A data processing circuit and a fault-mitigating method are provided. A first data is written into a memory. A computed result is determined according to one or more adjacent bits of the first data at faulty bits. According to the computed result, new values are determined. The new values replace the values of the first data at the faulty bits to form a second data. The first data includes multiple bits. The first data is image-related data, weights used by a multiply-accumulate (MAC) for extracting features of images, and/or values used by an activation calculation. The adjacent bits are adjacent to the faulty bits. The computed result is obtained through computing the values of the first data at non-faulty bits of the memory. Accordingly, an influence of a memory fault is reduced.

Description

    CROSS-REFERENCE TO RELATED APPLICATION
  • This application claims the priority benefit of Taiwan application serial no. 111127827, filed on Jul. 25, 2022. The entirety of the above-mentioned patent application is hereby incorporated by reference herein and made a part of this specification.

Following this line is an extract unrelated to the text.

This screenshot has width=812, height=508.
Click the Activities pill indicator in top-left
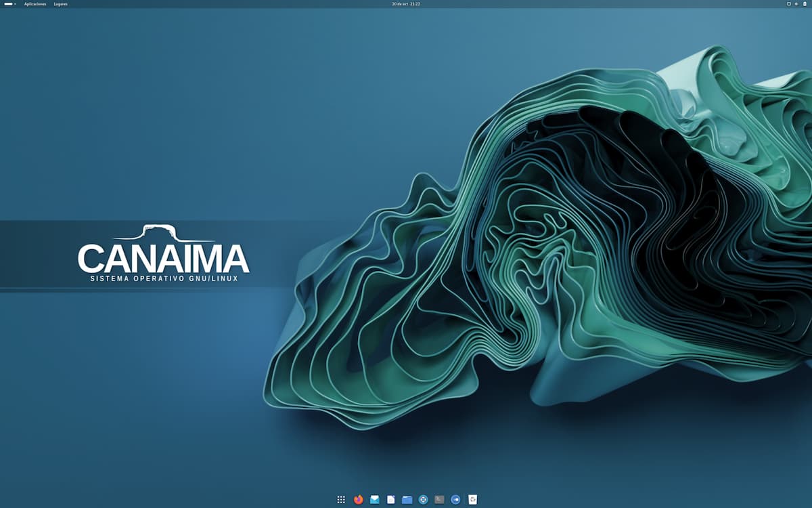8,4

  • BACKGROUND Technical Field
  • The present disclosure relates to a data processing mechanism, and more particularly, to a fault-mitigating method and a data processing circuit.

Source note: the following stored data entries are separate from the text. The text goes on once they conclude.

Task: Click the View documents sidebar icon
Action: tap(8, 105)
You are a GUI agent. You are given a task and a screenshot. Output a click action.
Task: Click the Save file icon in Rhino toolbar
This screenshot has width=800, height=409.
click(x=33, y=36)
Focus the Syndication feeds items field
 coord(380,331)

  • Description of Related Art
  • Neural network is an important theme in artificial intelligence (AI), which makes decisions through simulating operations of human brain cells. It is worth noting that there are many neurons in the human brain cells, and these neurons are connected to each other through synapse. Among them, each of the neurons receive signals via the synapse, and a converted output of the signal will be transmitted to another neuron. The conversion ability of each of the neurons is different, and through operations of the aforementioned signal transmission and conversion, human beings form an ability to think and judge. The neural network obtains the corresponding ability according to the aforementioned operation method.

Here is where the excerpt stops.